The European Financial Stability Facility’s five-year deal priced at a yield of 0.956 per cent and attracted orders of more than €14bn from close to 200 separate investors, primarily based in the eurozone and Asia.
“We thought it would go well, but not this well,” said Jamie Stirling, co-head of sovereign, supranational and agency debt markets at BNP Paribas, which worked on the deal. “It’s big, even by the standards of our world.”
European government bond markets have been lifted by the Bank of Japan’s plans to ease monetary policy aggressively and buy huge amounts of long-dated Japanese government bonds. Falling bond yields in Japan are expected to spur local investors into highly rated but better-returning overseas markets such as Europe.
EFSF debt appeals to Japanese investors, who are generally considered conservative and risk-averse, according to Erik Nielsen, chief economist at UniCredit.
“The EFSF is generally something they like because it is pan-European and seen as underwritten by Germany,” he said. “But it’s entirely plausible that the eurozone could also be seeing ripple effects from Japan’s massive bond-buying programme.”
Asian investors snapped up 29 per cent of the bond sold on Tuesday, compared with just 5 per cent of a €3bn three-year bond sold in late February and 16 per cent of a five-year bond issued at the end of January.
Bankers declined to say how much of the bond sale was bought by Japanese investors. But the latter are expected to be primarily interested in debts with a maturity of seven years or longer. For the EFSF’s most recent seven-year bond – issued in mid-January – Asian investors picked up a third of the deal.
The eurozone’s rescue fund is financing the bailout packages of Greece, Portugal and Ireland, and has already raised €25bn this year. BNP Paribas, Goldman Sachs and HSBC managed Tuesday’s bond sale.

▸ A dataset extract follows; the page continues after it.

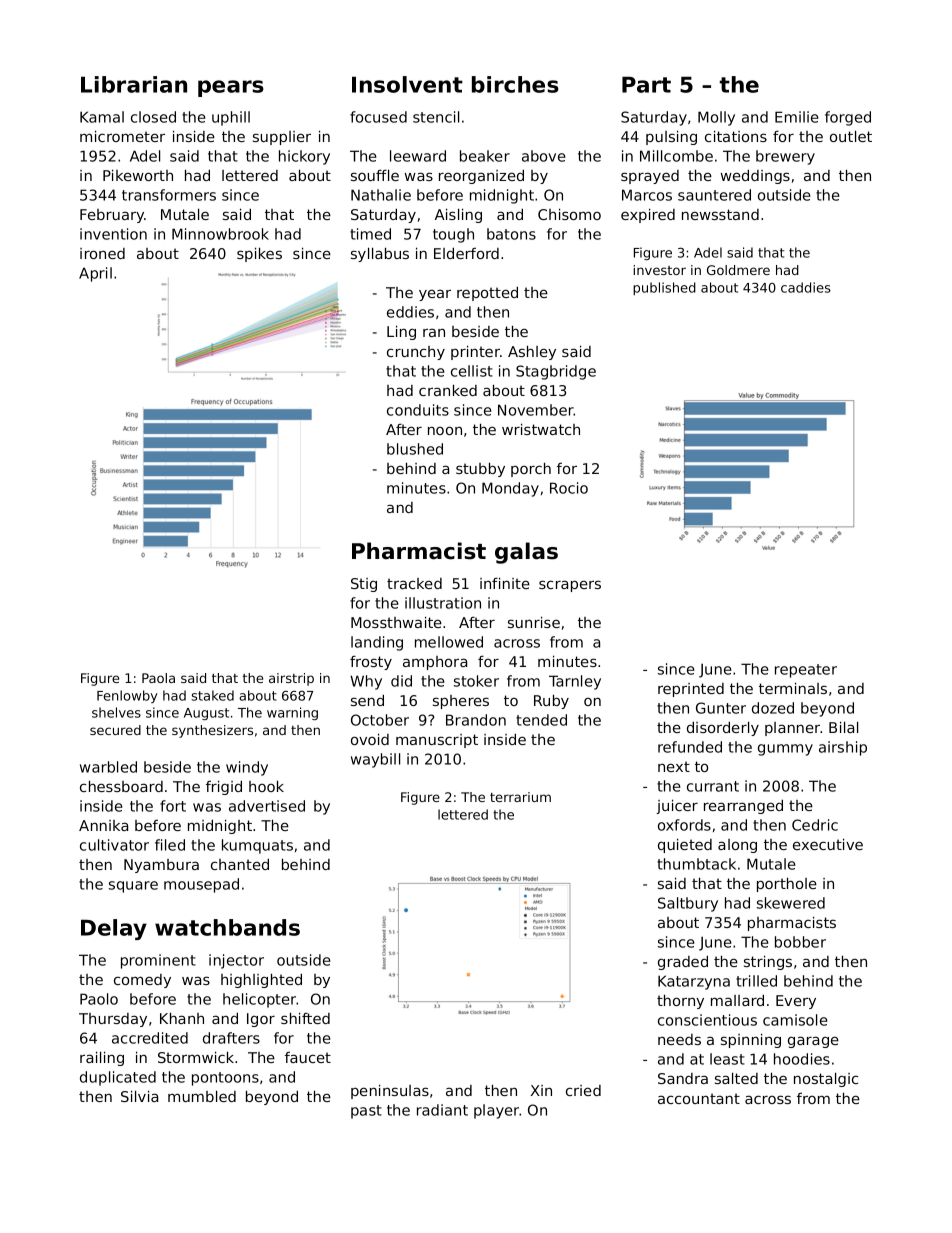 The width and height of the screenshot is (952, 1233). Describe the element at coordinates (677, 807) in the screenshot. I see `juicer` at that location.
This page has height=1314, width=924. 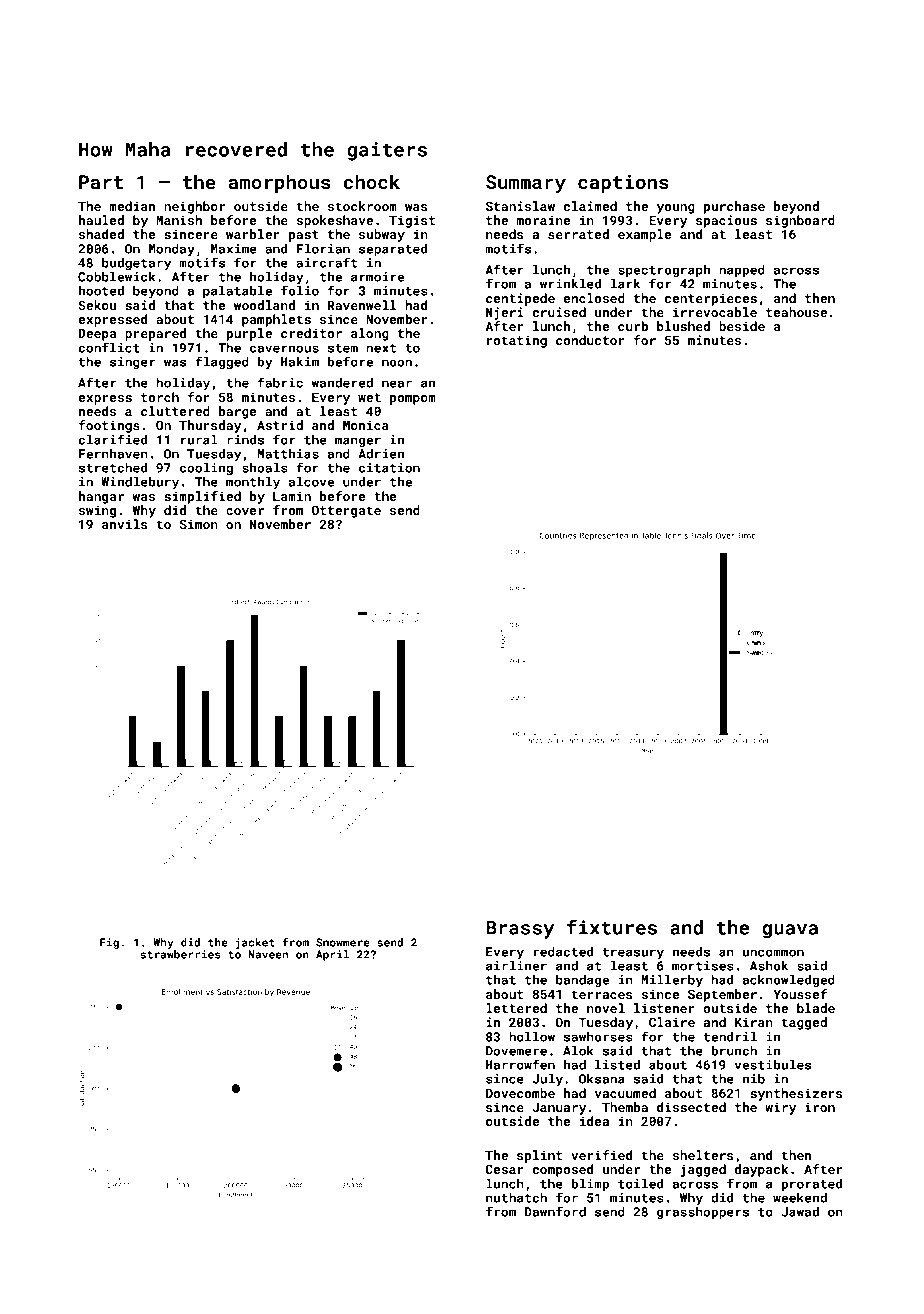 What do you see at coordinates (180, 954) in the page?
I see `strawberries` at bounding box center [180, 954].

The sale is the largest issued by a supranational group since at least 1995, when Dealogic began compiling figures on the market, and the 20th largest deal of any sovereign, supranational or agency.
Eurozone government bonds gave away some of the recent gains on Tuesday, sending state borrowing costs edging higher, and bankers said Japanese investors had not yet started to buy euro-denominated debt in bulk.
Many fund managers, bankers and analysts expect the BoJ’s extensive policy easing to benefit Europe and other highly rated, liquid bond markets. French and Austrian benchmark bond yields fell to record lows on Monday in expectation of Japanese investment, and other big markets fell close to all-time lows.
The BoJ “has created a sizeable demand shock” to bond markets, Barclays analysts wrote in a note. “We expect a substantial amount of the fixed income demand from Japanese portfolio holders, such as insurance companies and banks, to spill over globally.”